Theory Conjunction
section ‹Weak Conjunction Operator \label{S:conjunction}›
theory Conjunction
imports Refinement_Lattice
begin
text ‹
The weak conjunction operator $\doublecap$ is similar to
least upper bound ($\sqcup$)
but is abort strict,
i.e.\ the lattice bottom is an annihilator: $c \doublecap \bot = \bot$.
It has identity the command chaos that allows any non-aborting behaviour.
›
locale chaos =
fixes chaos :: "'a::refinement_lattice" (‹chaos›)
locale conj =
fixes conj :: "'a::refinement_lattice ⇒ 'a ⇒ 'a" (infixl ‹\<iinter>› 80)
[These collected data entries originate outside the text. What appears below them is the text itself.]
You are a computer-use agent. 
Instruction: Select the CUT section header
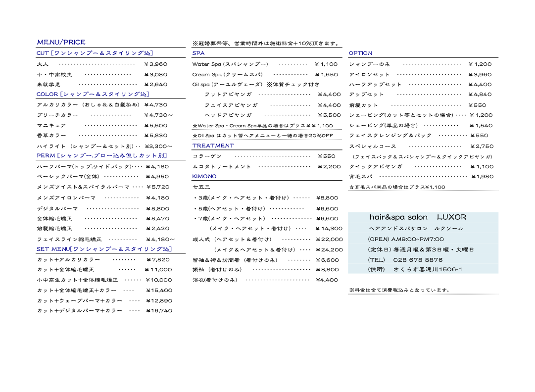pos(95,53)
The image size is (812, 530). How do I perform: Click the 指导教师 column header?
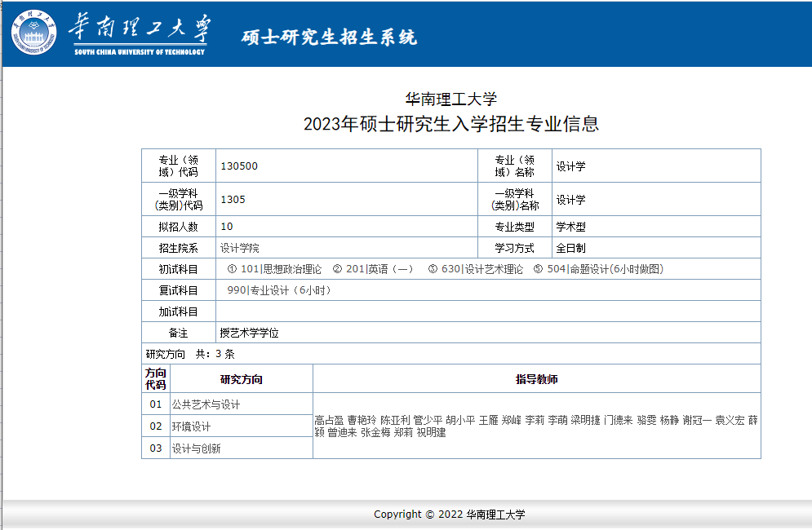coord(536,379)
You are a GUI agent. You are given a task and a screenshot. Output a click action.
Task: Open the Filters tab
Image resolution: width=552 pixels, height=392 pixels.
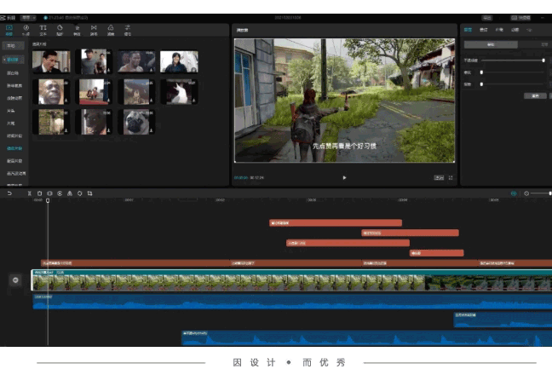111,30
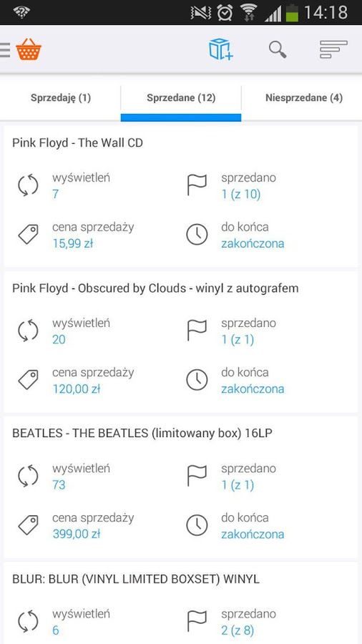Open the hamburger navigation menu
This screenshot has width=362, height=644.
(4, 49)
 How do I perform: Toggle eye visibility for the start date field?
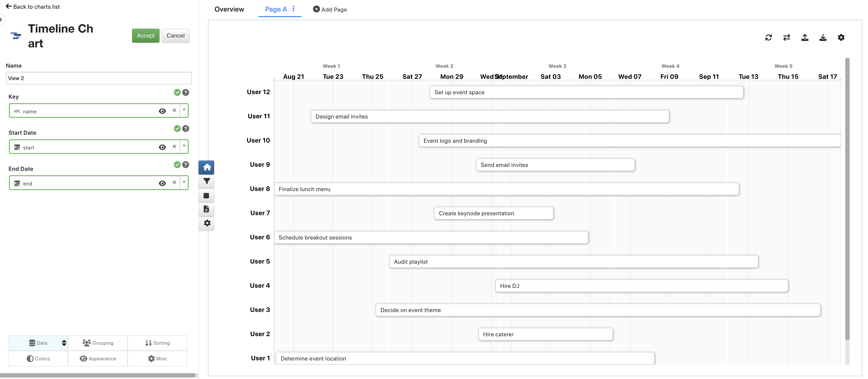162,147
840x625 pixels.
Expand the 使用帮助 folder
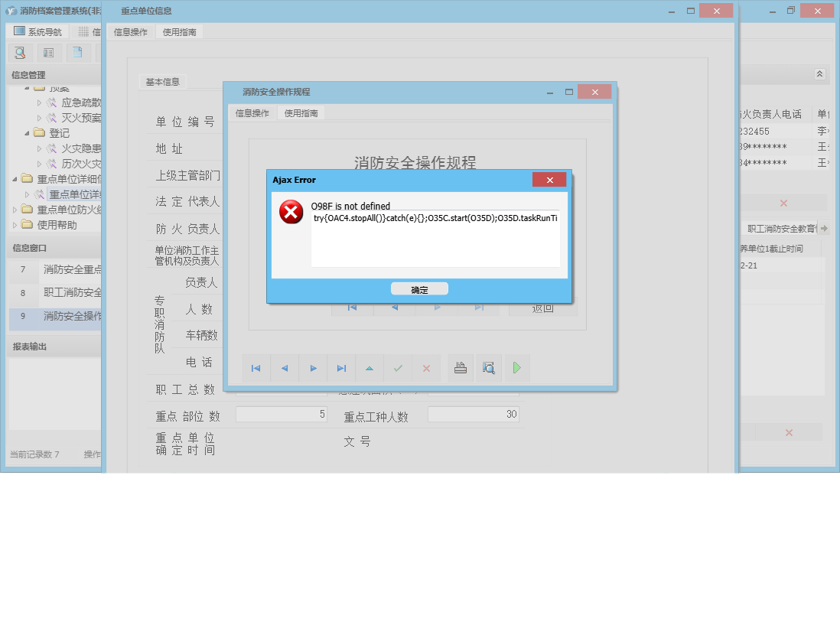point(13,224)
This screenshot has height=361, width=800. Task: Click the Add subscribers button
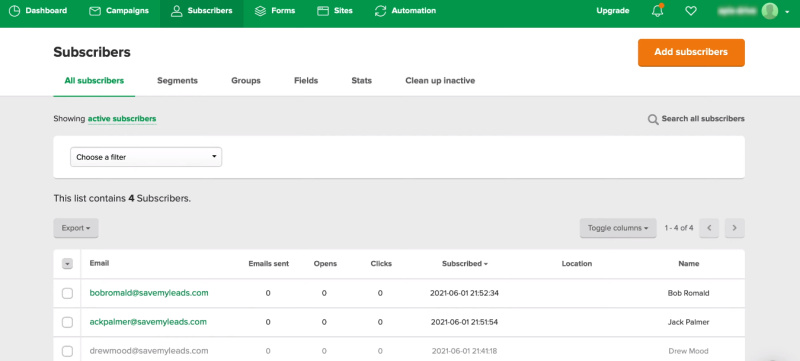[691, 53]
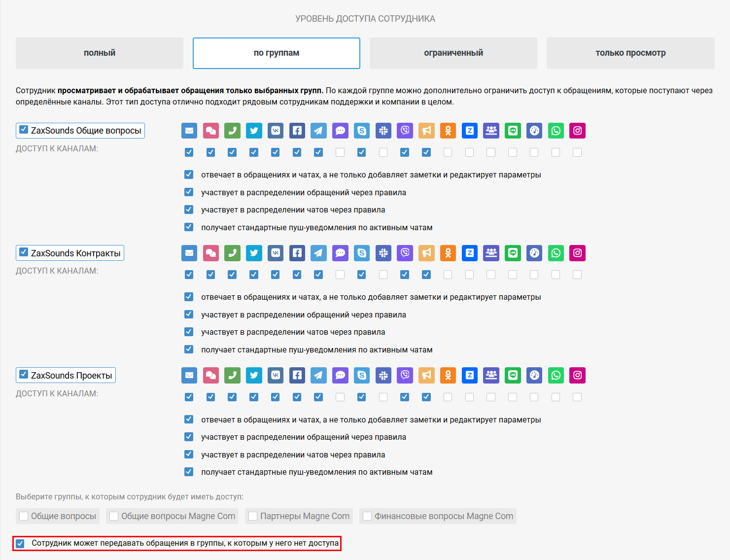Click the phone channel icon in ZaxSounds Проекты row
Screen dimensions: 730x560
pos(232,375)
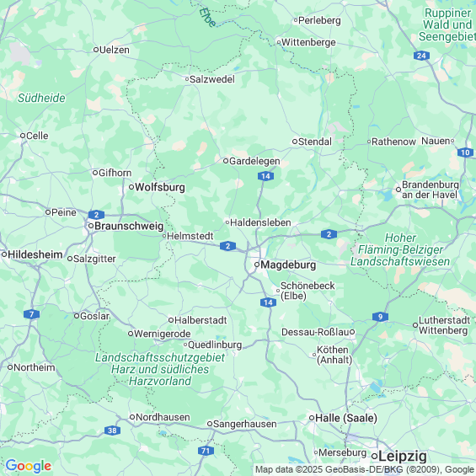Click the Google logo

point(29,466)
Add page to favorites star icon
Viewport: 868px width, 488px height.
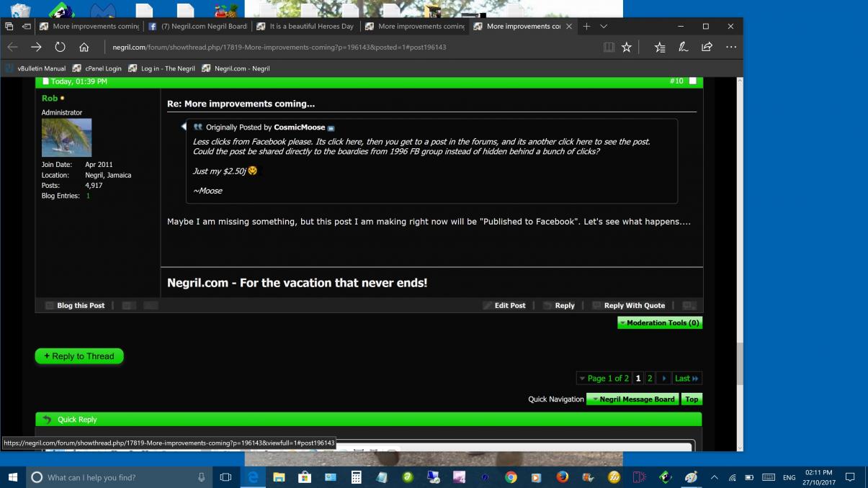(x=627, y=48)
assumes conj_bot_right: "c \<iinter> ⊥ = ⊥"
text ‹
Conjunction forms an idempotent, commutative monoid
(i.e. a semi-lattice), with identity chaos.
›
locale conjunction = conj + chaos + conj: semilattice_neutr conj chaos
begin
lemmas [algebra_simps, field_simps] =
conj.assoc
conj.commute
conj.left_commute
lemmas conj_assoc = conj.assoc
lemmas conj_commute = conj.commute
lemmas conj_idem = conj.idem
lemmas conj_chaos = conj.right_neutral
lemmas conj_chaos_left = conj.left_neutral
lemma conj_bot_left [simp]: "⊥ \<iinter> c = ⊥"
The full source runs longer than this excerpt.